在湘西一个依山而建的老寨里, 住着76岁的石老伯。十年前,那是他人生中一个充满干劲和盼头的年份。在外打工多年,加上省吃俭用,他攒下了两万块钱,那是计划用来翻新自家吊脚楼、给儿子娶媳妇的“希望基金”。钱存在信用社,他心里总有些不踏实——老一辈人对砖墙的信任,有时胜过纸质的存折。
于是,在一个雨后的清晨, 他做了一件自认为无比稳妥的事:从两万块中数出五千元现金,小心翼翼地用油纸包了两层,又套上一个厚实的塑料袋,仔细封好口。然后,他挪开堂屋神龛后面一块活动的青砖,将那个鼓鼓囊囊的包裹,严严实实地塞进了墙体的缝隙深处,再把砖块推回原处。在老人朴素的观念里,这堵承重墙干燥、隐蔽,是最可靠的“保险柜”。做完这一切,他拍了拍手上的灰,长舒一口气,仿佛把一份重要的未来,妥帖地安放进了时光的保险箱。
岁月如流水,潺潺而过。 吊脚楼用其他钱翻新了,儿子也成了家去了省城。那笔藏在墙里的钱,在忙碌的生活和日渐退化的记忆里,竟被石老伯渐渐淡忘了。直到今年春天,寨子里规划线路改造,需要在他家外墙附近施工。儿子回来帮忙收拾,偶然间问起老人是否还有老物件藏在屋里,免得被震动影响。
这一问,像一把钥匙, 猛地打开了石老伯记忆深处那把生锈的锁。“墙!钱!”他几乎是从竹椅上弹起来,颤巍巍地领着儿子冲到神龛后。当那块熟悉的青砖被再次挪开,掏出来的,却不是预想中那个方正的油纸包,而是一团被潮气浸润得颜色深暗、几乎与墙泥融为一体的、软塌塌的东西。
塑料袋早已老化黏连,油纸也脆弱不堪。 轻轻一碰,包裹就散了架。里面的纸币,展现在爷俩面前的,是一副令人心碎的景象:大部分已严重霉变、黏结成团,边缘布满黑绿色的霉斑,轻轻一捻就碎成屑;一些虽还维持着纸币的形状,但纸质酥脆,布满水渍和锈蚀的印痕,图案模糊不清;只有最中间、被包裹得最严实的几十张,还勉强能看出是红色的百元钞票,但也色泽黯淡,质地僵硬,仿佛轻轻一抖就会碎裂。
五千元,曾经厚厚的一沓“硬通货”,在南方山墙十年不为人知的潮湿、闷热与微生物作用下,变成了一堆看似一文不值的、散发着淡淡霉味的“废纸”。儿子看得直叹气,石老伯更是捶胸顿足,后悔不迭。
“爸,要不算了吧,就当丢了。”儿子看着父亲灰败的脸色,劝慰道。
“不成!”石老伯的倔劲上来了,他想起以前好像听人说过,破损的钱银行能给换。他小心翼翼地将那堆“残骸”里所有还能看出是纸币的碎片,尽量平整地收集起来,用干燥的新棉布一层层隔开,装进一个竹篮里。“死马当活马医,去镇上信用社问问!”
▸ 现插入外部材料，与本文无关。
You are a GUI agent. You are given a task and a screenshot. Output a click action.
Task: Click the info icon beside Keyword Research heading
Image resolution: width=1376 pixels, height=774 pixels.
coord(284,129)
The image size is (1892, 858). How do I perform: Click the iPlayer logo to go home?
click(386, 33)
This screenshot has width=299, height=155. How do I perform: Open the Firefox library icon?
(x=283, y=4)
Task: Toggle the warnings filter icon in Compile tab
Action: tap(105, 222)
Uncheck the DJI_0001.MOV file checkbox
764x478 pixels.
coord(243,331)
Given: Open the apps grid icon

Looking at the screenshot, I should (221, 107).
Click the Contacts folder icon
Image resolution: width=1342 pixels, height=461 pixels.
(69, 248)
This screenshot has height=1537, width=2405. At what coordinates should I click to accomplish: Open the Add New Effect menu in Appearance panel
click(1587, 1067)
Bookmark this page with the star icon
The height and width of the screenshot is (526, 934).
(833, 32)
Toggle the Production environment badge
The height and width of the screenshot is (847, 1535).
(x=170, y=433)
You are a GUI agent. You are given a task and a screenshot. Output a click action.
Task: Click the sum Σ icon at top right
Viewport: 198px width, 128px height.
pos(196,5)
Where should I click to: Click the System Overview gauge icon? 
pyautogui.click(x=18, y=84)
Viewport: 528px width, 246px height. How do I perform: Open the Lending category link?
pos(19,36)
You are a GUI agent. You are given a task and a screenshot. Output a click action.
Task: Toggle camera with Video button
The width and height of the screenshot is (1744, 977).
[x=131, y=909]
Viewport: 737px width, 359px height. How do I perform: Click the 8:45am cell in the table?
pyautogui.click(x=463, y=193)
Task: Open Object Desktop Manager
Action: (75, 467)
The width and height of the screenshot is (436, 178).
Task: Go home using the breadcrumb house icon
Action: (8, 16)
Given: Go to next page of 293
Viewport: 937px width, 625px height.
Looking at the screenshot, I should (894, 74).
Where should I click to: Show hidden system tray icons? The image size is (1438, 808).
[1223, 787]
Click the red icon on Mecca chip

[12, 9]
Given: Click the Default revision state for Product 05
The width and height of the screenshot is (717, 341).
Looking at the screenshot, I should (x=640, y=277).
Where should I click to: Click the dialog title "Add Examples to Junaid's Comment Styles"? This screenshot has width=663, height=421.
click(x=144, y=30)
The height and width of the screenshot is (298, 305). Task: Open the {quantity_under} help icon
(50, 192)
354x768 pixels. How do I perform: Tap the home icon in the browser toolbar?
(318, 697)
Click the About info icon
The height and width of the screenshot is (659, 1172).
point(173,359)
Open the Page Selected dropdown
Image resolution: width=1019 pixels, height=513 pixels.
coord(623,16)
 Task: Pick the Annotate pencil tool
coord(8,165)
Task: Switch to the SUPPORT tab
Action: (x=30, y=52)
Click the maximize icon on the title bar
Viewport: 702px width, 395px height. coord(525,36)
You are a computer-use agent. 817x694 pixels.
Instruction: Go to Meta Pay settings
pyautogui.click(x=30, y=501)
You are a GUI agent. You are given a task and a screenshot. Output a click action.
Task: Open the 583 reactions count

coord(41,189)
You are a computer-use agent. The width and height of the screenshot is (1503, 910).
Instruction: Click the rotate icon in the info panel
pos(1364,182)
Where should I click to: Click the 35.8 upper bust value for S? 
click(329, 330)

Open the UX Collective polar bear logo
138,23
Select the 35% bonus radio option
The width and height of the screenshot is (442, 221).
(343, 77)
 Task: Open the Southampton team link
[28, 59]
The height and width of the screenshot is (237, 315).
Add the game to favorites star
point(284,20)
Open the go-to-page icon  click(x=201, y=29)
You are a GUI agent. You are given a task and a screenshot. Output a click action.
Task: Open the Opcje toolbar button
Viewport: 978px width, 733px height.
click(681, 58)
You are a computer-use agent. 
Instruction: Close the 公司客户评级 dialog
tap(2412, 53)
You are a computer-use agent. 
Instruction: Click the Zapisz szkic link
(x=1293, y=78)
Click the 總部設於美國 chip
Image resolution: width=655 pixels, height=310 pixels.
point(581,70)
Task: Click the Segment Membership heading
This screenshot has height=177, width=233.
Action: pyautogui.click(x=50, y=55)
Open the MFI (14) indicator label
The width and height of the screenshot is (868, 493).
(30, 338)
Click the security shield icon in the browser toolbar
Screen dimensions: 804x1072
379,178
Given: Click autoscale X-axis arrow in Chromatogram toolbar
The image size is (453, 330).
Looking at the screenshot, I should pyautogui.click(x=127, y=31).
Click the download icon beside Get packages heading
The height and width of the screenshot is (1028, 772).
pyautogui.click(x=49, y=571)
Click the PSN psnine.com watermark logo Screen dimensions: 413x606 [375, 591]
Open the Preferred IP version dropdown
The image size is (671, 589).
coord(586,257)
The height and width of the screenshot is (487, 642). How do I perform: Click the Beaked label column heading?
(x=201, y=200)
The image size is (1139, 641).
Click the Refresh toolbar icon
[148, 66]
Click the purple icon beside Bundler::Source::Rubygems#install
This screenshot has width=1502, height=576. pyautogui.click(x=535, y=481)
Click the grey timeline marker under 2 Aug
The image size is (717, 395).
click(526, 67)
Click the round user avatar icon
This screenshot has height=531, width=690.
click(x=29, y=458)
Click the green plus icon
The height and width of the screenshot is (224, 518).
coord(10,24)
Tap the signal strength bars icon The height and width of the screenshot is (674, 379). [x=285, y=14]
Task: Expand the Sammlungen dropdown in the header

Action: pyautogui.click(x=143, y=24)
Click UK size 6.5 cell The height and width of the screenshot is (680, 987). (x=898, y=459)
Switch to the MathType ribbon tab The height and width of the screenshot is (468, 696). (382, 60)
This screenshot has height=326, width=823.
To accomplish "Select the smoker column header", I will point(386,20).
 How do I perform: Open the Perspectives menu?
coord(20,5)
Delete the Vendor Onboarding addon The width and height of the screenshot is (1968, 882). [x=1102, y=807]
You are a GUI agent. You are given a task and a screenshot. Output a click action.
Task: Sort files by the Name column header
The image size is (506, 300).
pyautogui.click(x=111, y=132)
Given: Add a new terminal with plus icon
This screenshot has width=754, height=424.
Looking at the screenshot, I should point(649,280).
到了镇上的农村信用社, 柜台工作人员看到老人从竹篮里捧出这么一堆“惨不忍睹”的纸币碎片时,也吃了一惊。他们从未见过保存如此之差、损毁面积如此之大的现金。按照规定, 残缺、污损人民币的兑换,需根据票面剩余面积、图案、文字能否辨别真伪等要素,予以全额、半额或不予兑换。
工作人员没有因为纸币的污秽而推诿, 他们戴好手套,请来主管,在专门的台面上,极其耐心、细致地开始“拼图”和鉴定工作。这个过程花了近两个小时。他们用镊子轻轻拨开黏连的碎片,比对纹路,在验钞机和放大镜下仔细辨别防伪特征。
结果令人意外又惊喜:
全额兑换部分 :约有二十余张百元纸币,虽然污损,但面积保存超过四分之三,图案、文字、防伪特征均清晰可辨,符合全额兑换标准。
半额兑换部分 :另有三十多张,损毁面积约在二分之一到四分之三之间,主要图案和防伪特征可识别,可按半额(即50元)兑换。
无法兑换部分 :剩下的近半纸币,已炭化、霉烂或碎片太小,无法拼凑识别,只能作废。
经过严格清点核算,最终, 石老伯这堆原本看似“打了水漂”的五千元残币, 竟成功兑换回了12500元人民币 !不仅一分没少,还因为其中部分属于2005年版的百元纸币(仍在流通),而霉烂作废的部分被剔除后,整体可兑换金额在严格的鉴定程序下,得出了这个超出预期的数字。